We may compare the activity of 10₂DGA–GGGPGGG–OBzl (10Pro, 1) with 10₂DGA–GGGPipGGG–OBzl (10Pip, 3). If the traces were superimposed, the ratio of activity would be 5 μM/0.167 μM or 29.9. The didecyl-pipecolic (10Pip) acid derivative (3) is somewhat more active at 5 μM than is the proline analog at 0.167 μM, so we estimate that 10Pip (3) is about 20-fold less active than the proline counterpart (10Pro, 1). This is a significant reactivity difference that may result from variations in bond angles, hydrophobicity, and/or other factors. The more striking observation is that at a concentration of 29 μM, 18Pip (4) showed essentially no transport activity. A direct comparison of 2 with 4 at identical concentrations would have been more satisfactory. Unfortunately, when [18Pip] > 29 μM, precipitation of the transporter occurred and the experiment was compromised. We therefore undertook the fluorescence dequenching experiment with 18Pro (2) at a concentration of 25.3 μM. Within the error of these experiments, this is an identical concentration. The results are shown in Fig. 4. At identical concentrations, the activity of 4 is unmeasurable compared to that of 2.

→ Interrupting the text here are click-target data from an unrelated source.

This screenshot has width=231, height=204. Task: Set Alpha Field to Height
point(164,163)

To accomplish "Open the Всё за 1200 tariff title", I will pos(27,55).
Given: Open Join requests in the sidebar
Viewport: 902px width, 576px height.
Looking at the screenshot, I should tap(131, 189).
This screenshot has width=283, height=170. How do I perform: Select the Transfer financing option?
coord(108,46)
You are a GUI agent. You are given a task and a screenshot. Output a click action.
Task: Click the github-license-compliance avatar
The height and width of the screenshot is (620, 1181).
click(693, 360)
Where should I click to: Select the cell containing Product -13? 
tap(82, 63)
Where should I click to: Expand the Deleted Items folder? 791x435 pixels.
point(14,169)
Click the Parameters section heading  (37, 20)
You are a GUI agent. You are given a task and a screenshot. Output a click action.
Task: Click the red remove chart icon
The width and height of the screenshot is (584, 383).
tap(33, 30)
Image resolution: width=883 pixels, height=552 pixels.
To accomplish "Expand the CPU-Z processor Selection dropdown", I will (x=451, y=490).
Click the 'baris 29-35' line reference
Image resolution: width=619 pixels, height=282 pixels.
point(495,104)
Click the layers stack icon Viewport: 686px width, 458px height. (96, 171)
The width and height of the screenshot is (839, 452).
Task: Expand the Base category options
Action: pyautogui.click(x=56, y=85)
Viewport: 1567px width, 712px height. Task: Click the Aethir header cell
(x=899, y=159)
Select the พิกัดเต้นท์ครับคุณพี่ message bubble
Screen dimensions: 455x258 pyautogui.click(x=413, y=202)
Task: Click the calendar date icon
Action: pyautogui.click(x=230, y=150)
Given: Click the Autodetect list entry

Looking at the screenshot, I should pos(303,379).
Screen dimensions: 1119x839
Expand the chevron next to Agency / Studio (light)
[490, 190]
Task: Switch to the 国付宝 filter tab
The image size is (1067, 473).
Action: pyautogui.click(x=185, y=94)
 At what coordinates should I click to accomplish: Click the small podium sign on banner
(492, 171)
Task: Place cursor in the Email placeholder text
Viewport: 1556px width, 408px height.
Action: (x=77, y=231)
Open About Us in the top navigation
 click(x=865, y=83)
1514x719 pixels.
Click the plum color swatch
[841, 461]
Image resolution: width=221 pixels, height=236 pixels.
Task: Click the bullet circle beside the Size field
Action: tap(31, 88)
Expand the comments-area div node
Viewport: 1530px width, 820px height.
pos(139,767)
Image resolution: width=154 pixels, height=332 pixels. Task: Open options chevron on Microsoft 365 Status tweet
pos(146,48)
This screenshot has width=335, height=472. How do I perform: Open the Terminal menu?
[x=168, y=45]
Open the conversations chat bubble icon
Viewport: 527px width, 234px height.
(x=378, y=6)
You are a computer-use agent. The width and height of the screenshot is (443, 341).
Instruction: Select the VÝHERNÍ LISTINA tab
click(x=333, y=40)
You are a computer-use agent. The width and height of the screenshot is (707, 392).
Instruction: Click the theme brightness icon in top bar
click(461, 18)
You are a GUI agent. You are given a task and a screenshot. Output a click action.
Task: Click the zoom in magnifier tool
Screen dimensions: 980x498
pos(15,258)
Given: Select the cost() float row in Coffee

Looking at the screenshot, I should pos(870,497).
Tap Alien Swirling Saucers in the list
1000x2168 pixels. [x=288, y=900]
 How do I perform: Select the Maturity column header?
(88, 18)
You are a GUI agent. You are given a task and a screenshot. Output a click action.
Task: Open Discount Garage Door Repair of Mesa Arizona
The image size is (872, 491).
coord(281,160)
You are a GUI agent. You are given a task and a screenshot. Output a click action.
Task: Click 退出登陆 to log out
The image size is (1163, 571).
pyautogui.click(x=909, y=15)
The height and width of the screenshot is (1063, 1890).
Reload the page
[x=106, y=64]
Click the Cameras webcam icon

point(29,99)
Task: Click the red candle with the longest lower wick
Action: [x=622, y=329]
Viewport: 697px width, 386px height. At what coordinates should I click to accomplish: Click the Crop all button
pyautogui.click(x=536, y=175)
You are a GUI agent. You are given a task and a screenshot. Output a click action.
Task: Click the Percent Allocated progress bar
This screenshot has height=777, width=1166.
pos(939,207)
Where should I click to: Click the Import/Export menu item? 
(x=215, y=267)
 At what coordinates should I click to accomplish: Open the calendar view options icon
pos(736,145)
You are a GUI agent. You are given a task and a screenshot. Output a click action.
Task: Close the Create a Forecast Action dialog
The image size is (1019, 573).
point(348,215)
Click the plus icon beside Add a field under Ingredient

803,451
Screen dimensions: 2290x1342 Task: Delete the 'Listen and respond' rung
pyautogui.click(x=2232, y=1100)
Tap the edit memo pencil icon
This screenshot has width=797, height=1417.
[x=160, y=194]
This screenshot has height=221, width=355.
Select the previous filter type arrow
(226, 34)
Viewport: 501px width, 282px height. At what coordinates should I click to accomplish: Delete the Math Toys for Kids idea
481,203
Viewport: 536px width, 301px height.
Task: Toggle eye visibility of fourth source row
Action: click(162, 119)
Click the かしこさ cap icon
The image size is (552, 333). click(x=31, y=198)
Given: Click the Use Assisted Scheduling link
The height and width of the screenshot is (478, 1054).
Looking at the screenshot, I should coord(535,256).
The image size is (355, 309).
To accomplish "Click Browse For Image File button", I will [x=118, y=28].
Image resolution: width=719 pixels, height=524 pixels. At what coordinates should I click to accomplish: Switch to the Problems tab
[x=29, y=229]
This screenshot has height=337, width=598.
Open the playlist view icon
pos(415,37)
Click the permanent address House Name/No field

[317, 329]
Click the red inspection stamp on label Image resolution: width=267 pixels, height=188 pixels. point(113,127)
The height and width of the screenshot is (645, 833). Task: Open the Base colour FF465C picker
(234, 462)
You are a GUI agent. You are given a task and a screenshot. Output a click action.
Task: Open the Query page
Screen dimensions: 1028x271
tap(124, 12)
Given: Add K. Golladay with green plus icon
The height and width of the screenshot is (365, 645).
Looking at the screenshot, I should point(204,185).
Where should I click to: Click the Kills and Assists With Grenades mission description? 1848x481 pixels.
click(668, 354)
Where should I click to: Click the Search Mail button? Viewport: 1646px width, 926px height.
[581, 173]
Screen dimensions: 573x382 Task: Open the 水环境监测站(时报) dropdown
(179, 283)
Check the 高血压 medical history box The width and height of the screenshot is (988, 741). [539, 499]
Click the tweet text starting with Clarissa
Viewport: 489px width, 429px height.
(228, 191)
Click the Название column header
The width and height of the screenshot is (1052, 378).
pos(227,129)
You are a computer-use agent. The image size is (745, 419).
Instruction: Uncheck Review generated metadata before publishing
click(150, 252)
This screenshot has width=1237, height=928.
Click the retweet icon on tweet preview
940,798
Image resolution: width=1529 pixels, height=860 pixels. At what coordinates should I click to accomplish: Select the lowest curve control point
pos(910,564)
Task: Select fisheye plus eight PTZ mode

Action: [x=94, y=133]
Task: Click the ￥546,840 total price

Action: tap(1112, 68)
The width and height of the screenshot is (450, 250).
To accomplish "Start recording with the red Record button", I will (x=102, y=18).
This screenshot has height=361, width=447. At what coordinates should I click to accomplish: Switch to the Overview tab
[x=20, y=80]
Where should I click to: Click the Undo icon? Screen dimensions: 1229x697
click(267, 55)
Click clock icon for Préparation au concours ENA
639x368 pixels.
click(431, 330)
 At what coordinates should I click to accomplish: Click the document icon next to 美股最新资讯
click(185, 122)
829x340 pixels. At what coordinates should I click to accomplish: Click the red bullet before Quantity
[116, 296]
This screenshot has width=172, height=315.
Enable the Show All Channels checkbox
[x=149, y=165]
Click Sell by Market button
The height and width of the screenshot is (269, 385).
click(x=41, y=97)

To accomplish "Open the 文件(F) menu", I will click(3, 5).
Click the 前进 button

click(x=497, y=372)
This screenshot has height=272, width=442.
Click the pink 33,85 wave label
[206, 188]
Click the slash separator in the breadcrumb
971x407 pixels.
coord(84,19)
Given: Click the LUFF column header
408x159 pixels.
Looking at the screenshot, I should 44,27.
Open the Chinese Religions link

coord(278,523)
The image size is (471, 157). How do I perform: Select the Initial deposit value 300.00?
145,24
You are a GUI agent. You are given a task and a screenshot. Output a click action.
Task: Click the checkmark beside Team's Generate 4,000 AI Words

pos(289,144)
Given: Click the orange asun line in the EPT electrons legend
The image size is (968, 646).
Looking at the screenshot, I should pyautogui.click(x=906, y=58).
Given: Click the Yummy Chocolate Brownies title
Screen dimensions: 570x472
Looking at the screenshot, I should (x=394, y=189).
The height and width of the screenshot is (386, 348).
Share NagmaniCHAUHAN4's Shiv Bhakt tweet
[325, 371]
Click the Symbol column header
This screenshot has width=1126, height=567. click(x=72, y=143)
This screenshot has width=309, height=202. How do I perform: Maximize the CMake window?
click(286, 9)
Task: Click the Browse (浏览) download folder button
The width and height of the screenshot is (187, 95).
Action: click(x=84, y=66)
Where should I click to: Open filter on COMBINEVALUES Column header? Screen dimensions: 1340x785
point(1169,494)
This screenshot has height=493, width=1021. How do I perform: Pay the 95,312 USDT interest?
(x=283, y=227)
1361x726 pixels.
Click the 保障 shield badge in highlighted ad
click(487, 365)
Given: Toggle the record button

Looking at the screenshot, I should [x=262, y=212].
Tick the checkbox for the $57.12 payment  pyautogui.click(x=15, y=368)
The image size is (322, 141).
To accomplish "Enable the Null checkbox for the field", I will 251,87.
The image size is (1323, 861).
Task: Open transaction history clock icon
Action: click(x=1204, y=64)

A comparison of the data presented in the graphs of Figs. 2 and 4 raises several interesting questions. First, do we expect any activity from a compound in which pipecolic acid replaces proline? As noted above, previous work showed that the anchored heptapeptide lost nearly all of its activity when Leu replaced Pro.¹¹ This result correlated to known C-peptide activity (see above).²⁷ Pipecolic acid is far closer to proline²⁹ than is leucine, although Pro and Leu have the same number of carbon atoms. Proline and pipecolic acids are similar in size and shape and the latter should function to form a conformational kink in the heptapeptide chain as does proline. Indeed, in the C10-anchored system, pore formation for 10Pro (1) was ∼20-fold greater than for 10Pip (3). Significant activity for 10Pip was observed only at or above 5 μM concentrations, compared to 167 nM for 10Pro.

A second question is why no pore formation is observed for 4 when 2 shows reasonable kinetics at an identical concentration. Note that 18Pro (2) is significantly less active than is 10Pro (1). A more compelling question, given the design and conceptualization of these compounds, is why more effective transport is observed generally with shorter anchors (1, 3 are more active than 2 or 4). We have experimentally confirmed this relationship in separate work but the explanation remains obscure.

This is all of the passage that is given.